Une des constantes de son cinéma se manifeste à travers la combinaison de l’érotisme et de l’horreur, petite marque de fabrique que le futur réalisateur de Porno Holocaust va déployer à l’avenir en repoussant les limites du bon goût. Devenant l’un des pionniers du pornogore, alliant dérives graphiques et sexe non-simulé, Joe D’Amato poussera le dispositif du voyeur assistant à des horreurs à son paroxysme dans Emanuelle en Amérique. Le réalisme des scènes de tortures, filmées dans un style pseudo documentaire alimenteront même la légende des snuff movies. Ce désir de transgression, disparaît en partie lorsque l’italien endosse le costume de pornographe dans les années 90, se débarrassant de ses visions déviantes pour devenir un besogneux du X traditionnel avec plus cent films tournés en moins de 10 ans. . On peut préférer le D’Amato torturé, tiraillé entre cinéma de genre et pornosoft, entre fascination sincère de la beauté des corps de ses actrices et volonté pulsionnelle de les maltraiter. Dans Emmanuelle et Françoise cette approche schizophrénique s’avère davantage suggérée que frontale. Le charme vénéneux de ce rape and revenge, qui démarre comme une bluette sentimentale, se drape d’une autocritique, un portrait en creux d’un cinéaste obsédé par la chair sous toutes ses coutures, des plus sensuelles aux plus répugnantes. Il se fait aussi le chantre d’une vision puritaine de la sexualité liée à la violence et à la mort, déchiré entre on voyeurisme morbide et sa tendance à appréhender l’acte charnel comme l’objet de tous les vices.
La réussite du film tient aussi à sa dimension onirique lorsque Carlo est forcé d’avaler une substance illicite provoquant des hallucinations. Drogué, il assiste à un repas qui va se transformer en orgie dérivant vers une forme de cannibalisme: Régression des convives s’emparant de la viande crue et revenant à un état d’animalité, avant de finir par une grande partouze fantasmagorique. Sur fond de musique napolitaine dans une atmosphère surréaliste et provocatrice que n’aurait pas renié Luis Buñuel, D’Amato trouvait encore la bonne distance, qu’il délaissera par la suite dans son désir assumé d’aller toujours plus loin dans l’outrance visuelle. Peut-être que cette distance est à mettre au crédit de Bruno Mattéi? La question reste ouverte.

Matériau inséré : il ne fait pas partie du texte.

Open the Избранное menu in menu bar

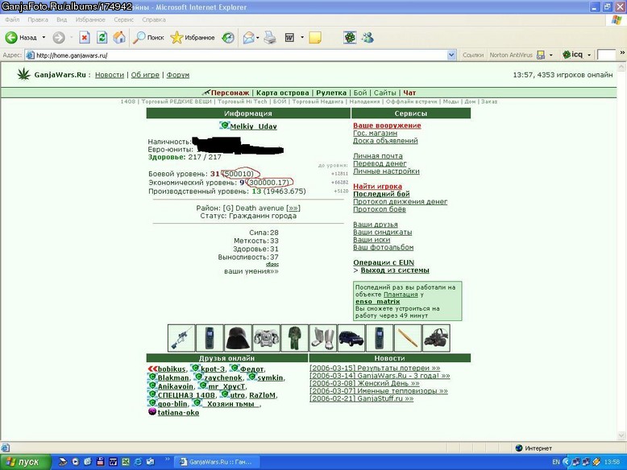click(90, 19)
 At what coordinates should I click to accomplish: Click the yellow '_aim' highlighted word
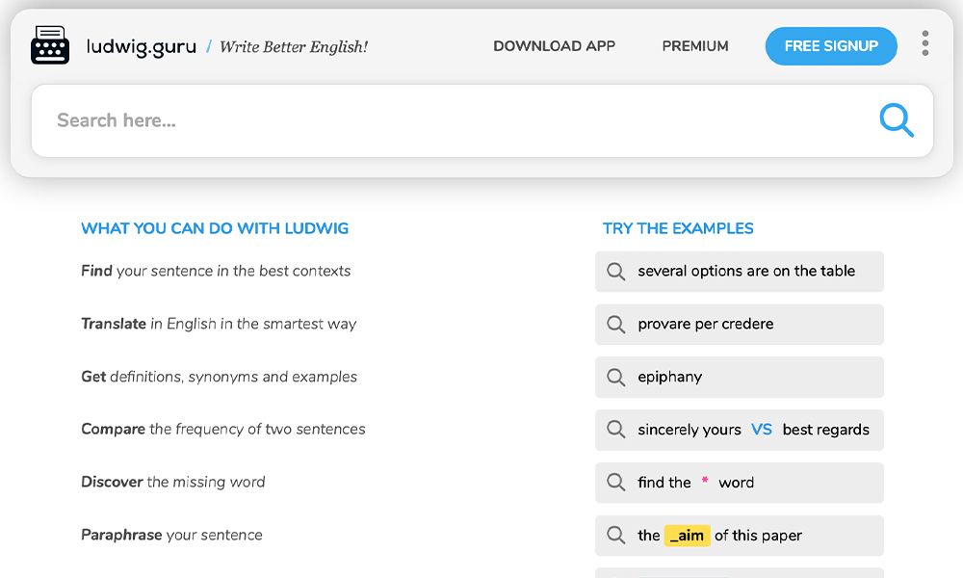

Sur le plan formel, Emmanuelle et Françoise révèle des fulgurances, de trésors d’inventivité, permettant à D’Amato, grâce à son travail en tant que chef opérateur, d’expérimenter constamment dès qu’il doit filmer la nudité, notamment les étreintes saphiques: Les contre-plongées sur les corps dénudés, les gros plans sur des morceaux de chair alliés à un montage brutal, les prises de vues insolites rappellent que l’italien était loin d’être un tâcheron dénué de talent. Il pouvait se transformer en démiurge d’un érotisme décadent. Emmanuelle et Françoise demeure son meilleur film avec La mort a souri a l’assassin et Blue Holocaust. Simple supposition car au milieu d’une filmographie foisonnante, il reste sans doute des pépites à découvrir.
Pour accompagner ce film rare présenté dans une copie parfaite, Le chat qui fume a concocté une édition aux petits soins avec des bonus passionnants. Outre une analyse pertinente du film par Sébastien Gayraud, deux entretiens de Luigi Montefiori et Maria Rosaria Riuzzi complètent ce superbe combo blu/ray dvd. Mais le vrai bonus à ne pas rater demeure le documentaire incroyable sur Joe D’Amato « Une expérience de l’horreur » (1 h 19 mn), parfaite introduction pour appréhender son cinéma malade et dérangeant.